Monge A, Parrado P, Font M, Fernández-Alvarez E
J Med Chem. 1987 Jun;30(6):1029-35. doi: 10.1021/jm00389a012.
A series of new derivatives of 4-hydrazino-5H-pyridazino[4,5-b]indole (5) and 4-hydrazinopyridazino[4,5-a]indole (12) have been synthesized to investigate their activities as selective thromboxane synthetase inhibitors as well as antihypertensive agents. Several of the prepared compounds were found to be selective thromboxane synthetase inhibitors, in concordance with the Gorman model. The most potent were 8-(benzyloxy)-3,4-dihydro-4-oxo-5H-pyridazino[4,5-b]indole (3c) and 8-methoxy-4-hydrazino-5H-pyridazino[4,5-b]indole (5). This last compound did not inhibit prostacyclin formation and showed an antihypertensive activity similar to that of hydralazine. The acute toxicity in mice for 5a . HCl is about 2.2 times less than that for hydralazine.
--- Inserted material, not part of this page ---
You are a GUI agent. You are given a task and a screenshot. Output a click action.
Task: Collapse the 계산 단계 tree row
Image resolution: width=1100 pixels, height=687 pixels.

合成了一系列4-肼基-5H-哒嗪并[4,5-b]吲哚(5)和4-肼基哒嗪并[4,5-a]吲哚(12)的新衍生物,以研究它们作为选择性血栓素合成酶抑制剂以及抗高血压药物的活性。根据戈尔曼模型,发现所制备的几种化合物是选择性血栓素合成酶抑制剂。最有效的是8-(苄氧基)-3,4-二氢-4-氧代-5H-哒嗪并[4,5-b]吲哚(3c)和8-甲氧基-4-肼基-5H-哒嗪并[4,5-b]吲哚(5)。后一种化合物不抑制前列环素的形成,并且显示出与肼屈嗪相似的抗高血压活性。5a·HCl对小鼠的急性毒性比肼屈嗪低约2.2倍。